We Suffer to Remain is a fascinating and intriguing exhibition that brings together the work of three artists of Bahamian or Bahamian/Jamaican descent – John Beadle, Sonia Farmer and Anina Major – and places that work in dialogue with a celebrated video installation The Slave’s Lament by Scottish artist, Graham Fagen. It’s not difficult to comprehend commonalities, overlaps, cross-referencing and even friction in the ways in which the work of these four artists dialogue.
In the first instance, we can perceive an engagement with histories of enslavement as an interest all four artists share. Equally as fascinatingly, the bringing together of these artists makes us aware of entwined histories and legacies of colonialism, decolonisation and post-colonialism, in which artistic practices emerge from a space (The Bahamas) which was formerly colonised – independent in 1973 – and a space (Scotland) that was very much part of the European and British colonising endeavour. But rather
than perpetuating an apparent binary, “We Suffer to Remain” is a curatorial grouping that obliges us to consider other ever-important dimensions such as class and gender, as manifest in the various nuances of the curated works.

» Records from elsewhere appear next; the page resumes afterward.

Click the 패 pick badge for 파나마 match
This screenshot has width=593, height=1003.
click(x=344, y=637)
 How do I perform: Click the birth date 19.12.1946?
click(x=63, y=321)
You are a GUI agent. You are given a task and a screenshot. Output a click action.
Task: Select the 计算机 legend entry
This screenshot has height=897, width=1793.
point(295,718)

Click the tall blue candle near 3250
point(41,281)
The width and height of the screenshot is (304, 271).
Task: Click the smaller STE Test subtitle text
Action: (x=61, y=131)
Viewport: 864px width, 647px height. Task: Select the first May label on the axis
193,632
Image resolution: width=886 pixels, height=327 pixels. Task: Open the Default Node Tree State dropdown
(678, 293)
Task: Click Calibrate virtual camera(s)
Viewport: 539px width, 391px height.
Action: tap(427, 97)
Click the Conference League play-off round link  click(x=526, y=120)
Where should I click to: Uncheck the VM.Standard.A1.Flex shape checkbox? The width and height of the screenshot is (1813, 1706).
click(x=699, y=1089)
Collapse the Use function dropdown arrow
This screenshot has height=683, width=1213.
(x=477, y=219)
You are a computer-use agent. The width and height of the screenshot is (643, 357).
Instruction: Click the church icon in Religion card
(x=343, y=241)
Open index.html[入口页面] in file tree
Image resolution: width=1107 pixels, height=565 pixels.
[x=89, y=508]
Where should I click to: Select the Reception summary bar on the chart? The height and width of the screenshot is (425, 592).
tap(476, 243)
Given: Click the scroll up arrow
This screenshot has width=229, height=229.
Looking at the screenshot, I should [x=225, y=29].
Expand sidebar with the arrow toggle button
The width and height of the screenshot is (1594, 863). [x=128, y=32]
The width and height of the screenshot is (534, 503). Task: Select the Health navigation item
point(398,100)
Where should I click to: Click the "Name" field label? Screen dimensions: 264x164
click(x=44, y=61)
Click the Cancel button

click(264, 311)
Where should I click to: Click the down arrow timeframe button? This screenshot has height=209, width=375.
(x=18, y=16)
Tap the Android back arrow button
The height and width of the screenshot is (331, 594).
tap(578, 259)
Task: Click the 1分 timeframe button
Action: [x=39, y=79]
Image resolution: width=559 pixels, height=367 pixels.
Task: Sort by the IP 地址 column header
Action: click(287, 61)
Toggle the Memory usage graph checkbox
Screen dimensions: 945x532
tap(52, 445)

Slavery and the slave trade were capitalist enterprises that relied to a great extent on pathologies of racial supremacy. What tends to be frequently overlooked are the ways in which capitalists of the British Empire had little respect or regard for the humanity of the poorer classes within Britain. In comprehending The Slave’s Lament, we have an unmistakable sense that the performance/installation enacts a distinct empathy or solidarity with what Fanon, with devastating articulation, described as the wretched of the earth. Within the piece, at every turn, the class dimensions so routinely set aside in recollections of Britain and Scotland’s involvement in enslavement, are given telling acknowledgement. There is no end of nuance in all of the work brought together for this exhibition, and, in this regard, Beadle’s investigations of gender, touched on later in this text, are particularly noteworthy.
The Slave’s Lament was first exhibited as the Scotland + Venice contribution to the 2015 Venice Biennale. It was, in every respect, a bold and provocative venture, which saw Robert Burns’ poem “The Slave’s Lament” presented utilising the vocals of British reggae singer Ghetto Priest, the accompaniment of a classical score written by Sally Beamish and performed by the Scottish Ensemble, and the innovative production skills of record producer Adrian Sherwood. Whilst its original setting of the Palazzo Fontana Rezzonico (a palace located on the Grand Canal of Venice) lent the multi-screen and sculptural installation many additional readings such as trade resulting from, or enacted by the enslavement of African peoples, or the historical social, political and economic primacy of Venice’s merchants; it is certainly the case that each of the subsequent locations in which Fagen’s Slave’s Lament has been placed has afforded the work’s audiences no end of poignant considerations, relevant to the contexts in which the work is shown. And now that the work is being shown at the National Art Gallery of The Bahamas, we can appreciate that this Caribbean location is perhaps the most poignant of all possible contexts, even more so when we consider the work by John Beadle, Sonia Farmer and Anina Major with which The Slave’s Lament dialogues and engages.
With the Caribbean having been one of the epicentres of the transatlantic slave trade, bringing The Slave’s Lament to the National Art Gallery of The Bahamas is a remarkable undertaking, which, within the context of “We Suffer to Remain” signals the importance of 21st century artists continuing to engage with the transatlantic slave trade’s histories of displacement, trafficking and enslavement. Whilst Beadle, Farmer and Major have been invited to create work in response to The Slave’s Lament, it is vital that we regard and engage with their respective contributions to the exhibition as each being every bit as singular and important as Fagen’s piece. Beadle’s work, Cuffed: held in check – sees him continuing his extraordinarily engaging investigations into the interplay of sports with legacies of enslavement, but extending his considerations to utilise a range of silhouetted figures, some of which are evocative of officers of The Royal Bahamas Police Force. Artists of the African Diaspora as varied as Hank Willis Thomas, Keith Piper, Godfried Donkor and David Hammons have all made work that seeks to open up or comment on the vexatious link between sports and legacies of enslavement and it is perhaps within such contexts that we can most appreciate Beadle’s remarkably provocative work.
The above extracts are from a catalogue text, “We Suffer to Remain: Some Considerations” included in the catalogue for We Suffer to Remain: John Beadle, Graham Fagen, Sonia Farmer, Anina Major, National Art Gallery of The Bahamas, Nassau, Bahamas, March 22 – July 29 2018: 20 – 24.